YOUR ASSIGNMENT — Copy down every line of the data that follows exactly. Omit the pictures.

SOURCE INFORMATION —
================

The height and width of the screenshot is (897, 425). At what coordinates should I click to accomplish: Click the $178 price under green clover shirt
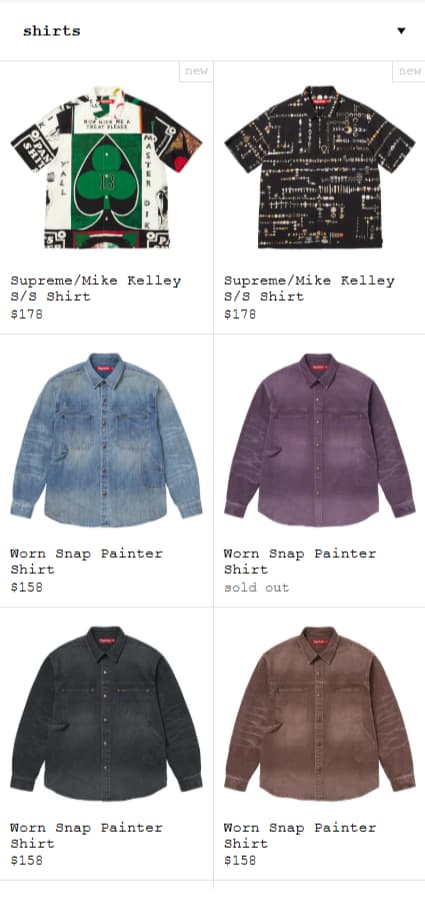click(26, 314)
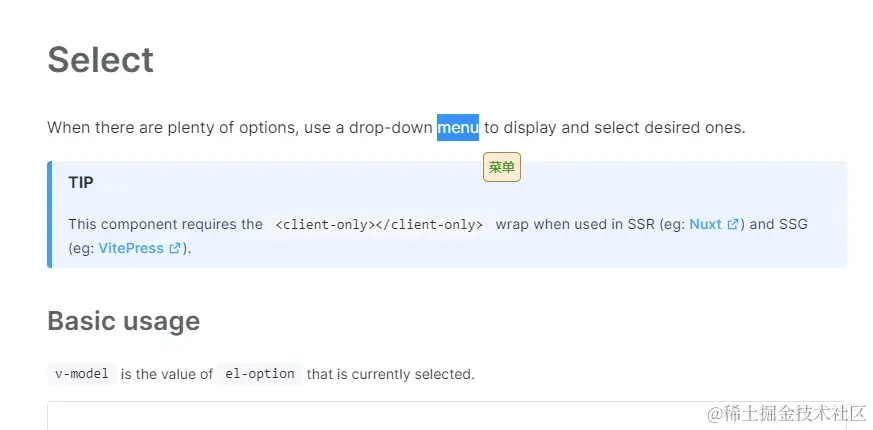Click the <client-only></client-only> code snippet
873x430 pixels.
click(x=378, y=225)
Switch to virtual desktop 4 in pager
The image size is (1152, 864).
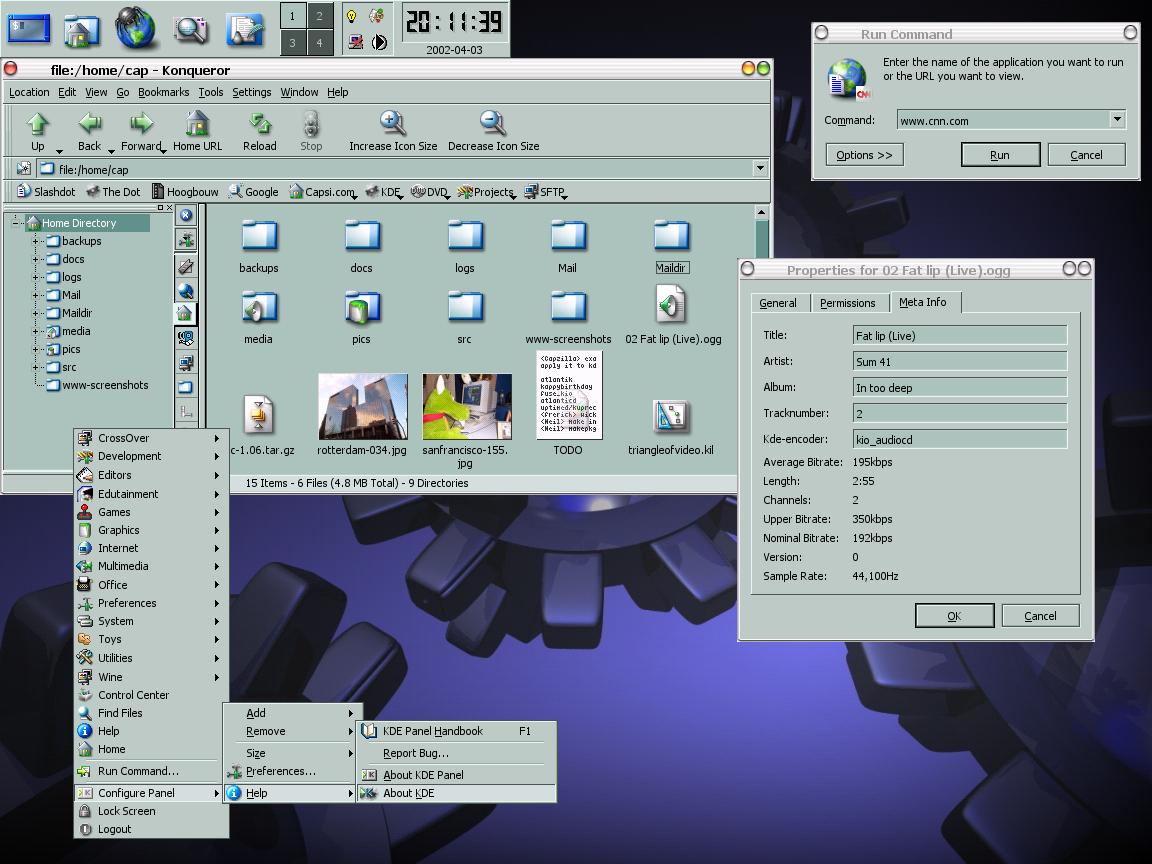pyautogui.click(x=320, y=43)
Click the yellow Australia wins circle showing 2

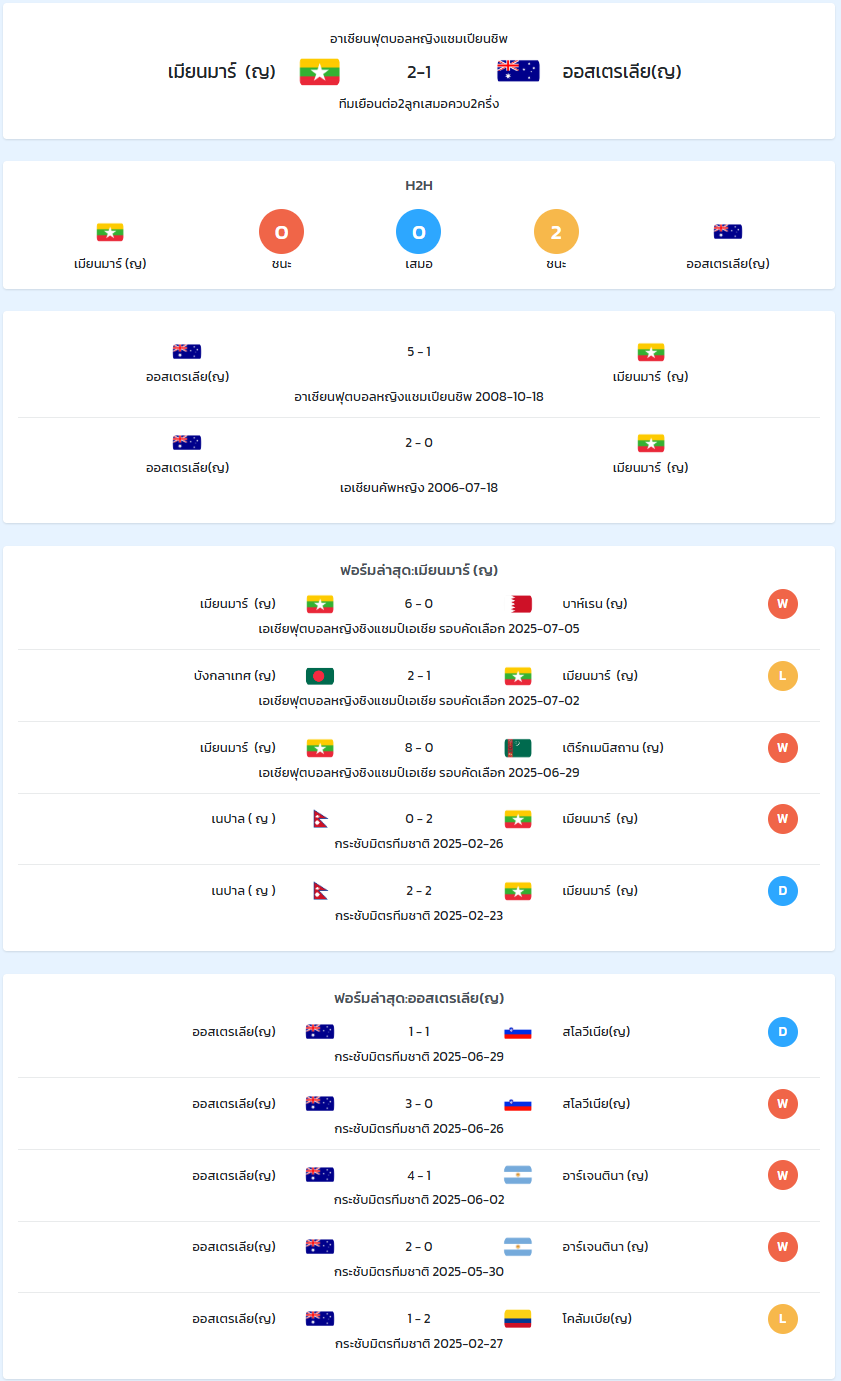(x=557, y=232)

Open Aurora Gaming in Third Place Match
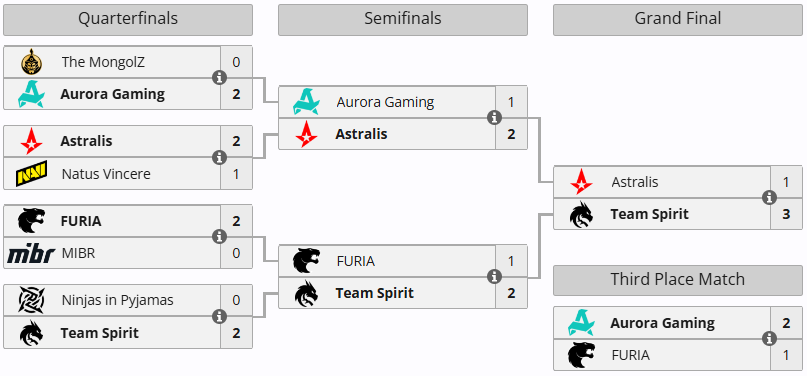click(662, 323)
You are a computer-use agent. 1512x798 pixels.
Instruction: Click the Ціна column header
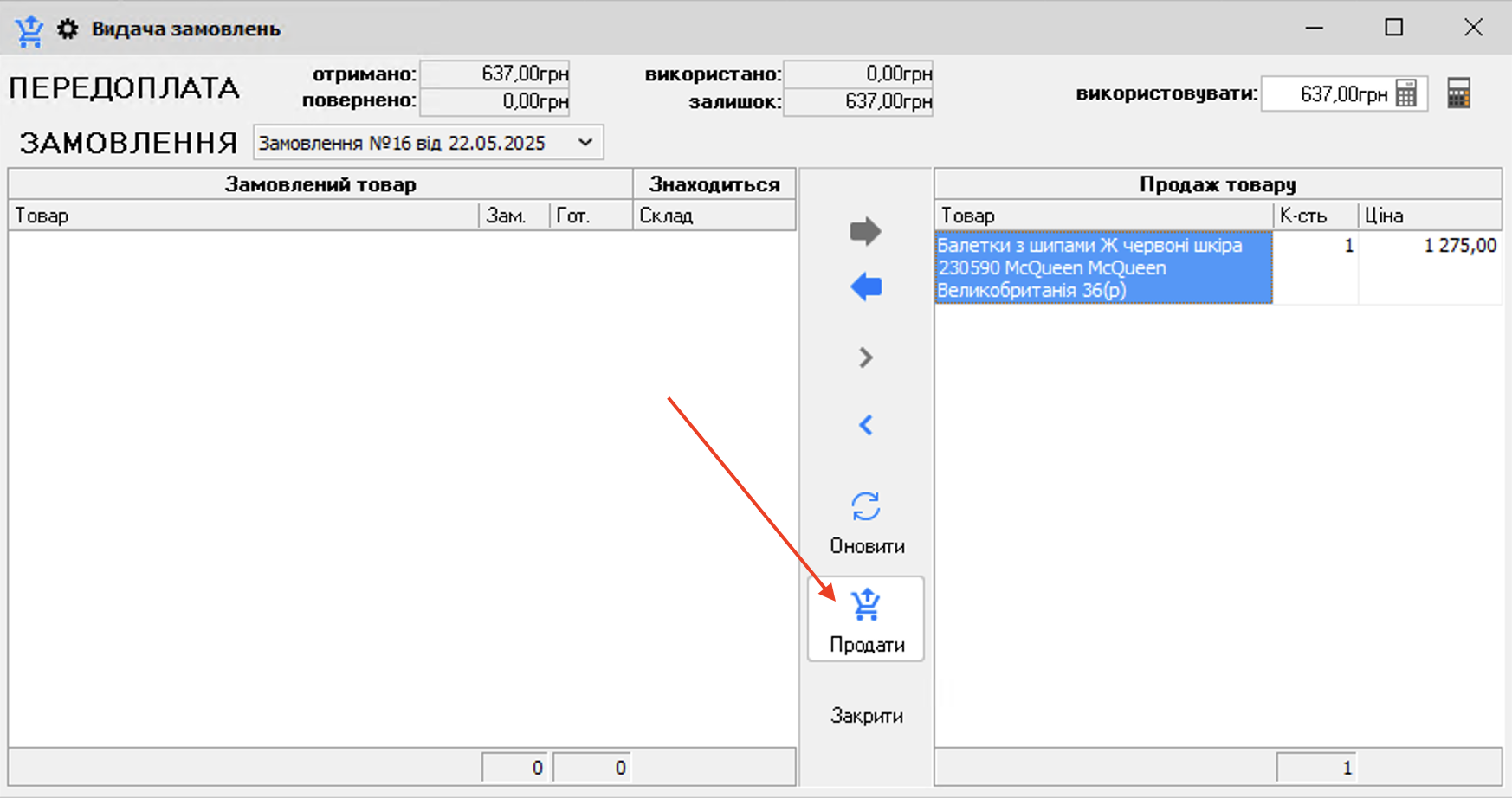click(x=1429, y=216)
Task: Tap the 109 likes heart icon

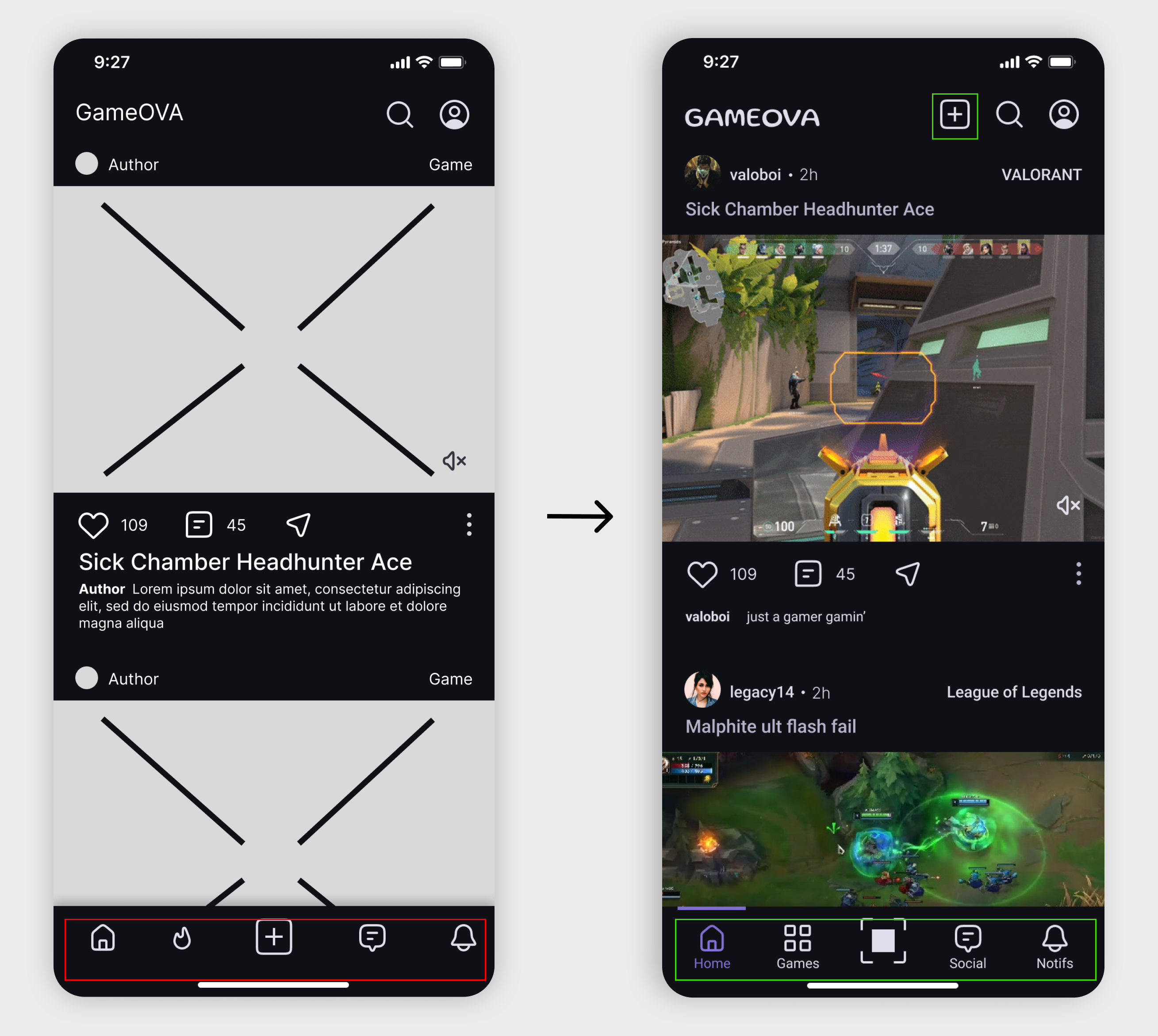Action: (700, 571)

================

RESULT OF THIS EXERCISE —
The height and width of the screenshot is (897, 425). At what coordinates should I click to accomplish: Click the $178 price under green clover shirt
click(26, 314)
Click the <client-only></client-only> code snippet
873x430 pixels.
click(x=378, y=225)
Switch to virtual desktop 4 in pager
The image size is (1152, 864).
pyautogui.click(x=320, y=43)
Click the yellow Australia wins circle showing 2

(x=557, y=232)

Open Aurora Gaming in Third Place Match
click(662, 323)
You are a computer-use agent. 1512x798 pixels.
Instruction: Click the Ціна column header
click(x=1429, y=216)
Task: Tap the 109 likes heart icon

Action: (700, 571)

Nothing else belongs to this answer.